We were all mostly in agreement and once little Jane was gagged and bound, she also seemed to adopt a calm attitude towards the whole thing and to realise that this was for the greater good of all the workers in this fine union that we are trying so hard to create.
Mags told Jim, who told me, to collect a medium sized piece of glass from the botched political statement and bring it to Jane’s sick bed. When I arrived back, Mags and Jim were both sat at the foot of the bed and Jane wasn’t even crying anymore – the little trooper. As I approached, she began turning her head from side to side suggesting, or so it seemed, that I should perhaps cut her somewhere on the neck or around the ears. But I couldn’t decide.
So I turned to Mags, who had just then – most bizarrely – taken Jim in a very rough looking headlock, and I begged her to give me some simple directions.
 “Just cut her you little shit,” she shouted, clearly annoyed and out of breath from her struggles with Jim. I’m so glad she was there – if she wasn’t, I’m not sure what I would have done.
So I made one medium sized cut in Jane, running from her left ear in an almost perfect diagonal along her neck. When I was finished, we laid her back in bed, removed her gag and bounds and retired to the sitting room to plan our next move.
As he sat on the couch, Jim, now much revived from his brief spell of incapacitation, made a joke of pretending to rest his feet on the coffee table that was no longer there. He wondered, out loud and in my direction, if we shouldn’t just temporarily retrieve the table from the botched political statement beside the patio door.
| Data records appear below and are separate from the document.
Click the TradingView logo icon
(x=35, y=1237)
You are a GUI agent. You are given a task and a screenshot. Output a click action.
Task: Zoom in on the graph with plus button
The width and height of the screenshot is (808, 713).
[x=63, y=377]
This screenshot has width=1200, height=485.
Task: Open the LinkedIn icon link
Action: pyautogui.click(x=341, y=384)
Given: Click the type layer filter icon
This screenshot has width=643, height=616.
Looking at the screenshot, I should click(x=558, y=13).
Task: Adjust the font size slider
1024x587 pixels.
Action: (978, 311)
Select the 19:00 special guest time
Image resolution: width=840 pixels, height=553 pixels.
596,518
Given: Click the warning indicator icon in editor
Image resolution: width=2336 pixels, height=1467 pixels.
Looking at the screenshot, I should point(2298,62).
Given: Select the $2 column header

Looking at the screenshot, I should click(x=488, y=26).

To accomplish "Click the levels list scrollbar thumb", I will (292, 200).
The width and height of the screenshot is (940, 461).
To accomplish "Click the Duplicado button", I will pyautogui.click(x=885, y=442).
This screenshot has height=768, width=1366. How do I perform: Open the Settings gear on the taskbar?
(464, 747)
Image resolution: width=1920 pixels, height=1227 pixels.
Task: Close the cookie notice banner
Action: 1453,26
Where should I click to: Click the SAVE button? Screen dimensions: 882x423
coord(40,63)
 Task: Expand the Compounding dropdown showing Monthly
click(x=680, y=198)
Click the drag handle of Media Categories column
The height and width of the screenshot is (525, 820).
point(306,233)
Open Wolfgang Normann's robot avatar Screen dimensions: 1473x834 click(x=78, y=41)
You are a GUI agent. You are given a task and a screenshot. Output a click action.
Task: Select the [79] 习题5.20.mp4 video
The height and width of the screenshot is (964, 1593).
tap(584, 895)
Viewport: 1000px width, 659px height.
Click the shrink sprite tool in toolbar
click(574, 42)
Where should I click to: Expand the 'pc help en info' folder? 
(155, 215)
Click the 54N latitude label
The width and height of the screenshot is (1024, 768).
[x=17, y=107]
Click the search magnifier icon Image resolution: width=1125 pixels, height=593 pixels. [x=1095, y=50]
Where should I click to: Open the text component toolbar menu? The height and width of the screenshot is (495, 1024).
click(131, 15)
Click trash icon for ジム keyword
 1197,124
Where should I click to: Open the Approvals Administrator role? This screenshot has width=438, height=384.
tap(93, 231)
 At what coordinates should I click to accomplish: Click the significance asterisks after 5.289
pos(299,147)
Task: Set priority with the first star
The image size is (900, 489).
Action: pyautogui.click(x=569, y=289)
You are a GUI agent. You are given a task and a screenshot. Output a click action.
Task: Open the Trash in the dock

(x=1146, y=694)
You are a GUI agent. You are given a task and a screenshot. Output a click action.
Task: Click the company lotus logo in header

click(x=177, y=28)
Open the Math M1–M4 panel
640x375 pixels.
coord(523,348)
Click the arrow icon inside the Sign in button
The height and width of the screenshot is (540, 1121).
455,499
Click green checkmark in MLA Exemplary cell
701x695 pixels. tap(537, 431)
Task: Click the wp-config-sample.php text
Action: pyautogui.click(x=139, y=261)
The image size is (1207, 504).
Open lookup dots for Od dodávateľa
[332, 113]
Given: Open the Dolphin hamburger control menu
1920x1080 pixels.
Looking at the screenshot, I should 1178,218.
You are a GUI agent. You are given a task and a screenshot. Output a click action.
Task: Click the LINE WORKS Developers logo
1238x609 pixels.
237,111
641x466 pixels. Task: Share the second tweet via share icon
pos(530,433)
“We could put it back when we hear Mom, Dad and Mike coming to the front door,” he suggested. “They wouldn’t know any better, and besides, I’d have somewhere to rest my feet.”
Mags, who had positioned herself right in front of the TV, said that this was an awful and truly stupid idea, so we all agreed that to tamper with the botched political statement was an unethical and highly immoral thing to do.
So, instead of the coffee table, Jim decided to rest his feet on my back while we all waited for the others to return.